> _Your goal_:
Exactly as they appear below, repeat the lines from the one with "Click the import questions icon" through the one with "Task: Open the favorites list icon", and no others.

> _Exercise material_:
□ □ □ □
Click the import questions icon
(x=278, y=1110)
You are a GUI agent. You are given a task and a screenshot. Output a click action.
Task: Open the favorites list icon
□ □ □ □
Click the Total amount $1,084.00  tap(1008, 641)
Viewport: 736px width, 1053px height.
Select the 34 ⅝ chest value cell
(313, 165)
□ □ □ □
> _Response_:
Click the import questions icon
(x=278, y=1110)
You are a GUI agent. You are given a task and a screenshot. Output a click action.
Task: Open the favorites list icon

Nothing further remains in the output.